- _Instruction_
Copy out word for word everything from the line containing "You are a GUI" down to the last of the lines below, leaving the pictures out of your answer.
----
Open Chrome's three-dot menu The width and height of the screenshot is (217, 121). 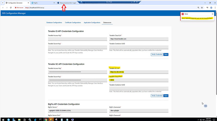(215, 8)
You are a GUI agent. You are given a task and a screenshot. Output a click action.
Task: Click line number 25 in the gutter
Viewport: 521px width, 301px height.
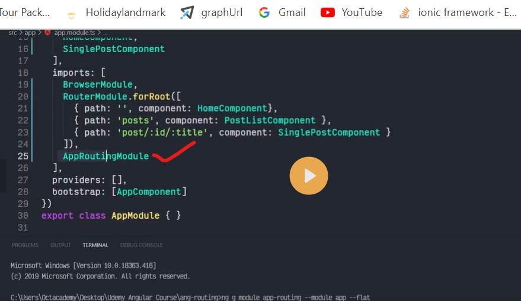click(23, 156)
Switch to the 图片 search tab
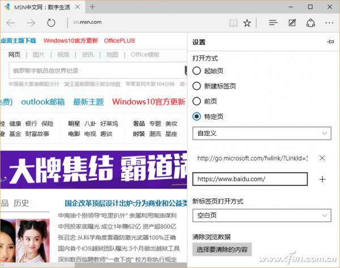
----
- _The solution_
You are a GUI agent. You are given a task and a screenshot. Output a click action.
Task: Click line number 25 in the gutter
Viewport: 521px width, 301px height.
click(23, 156)
Switch to the 图片 search tab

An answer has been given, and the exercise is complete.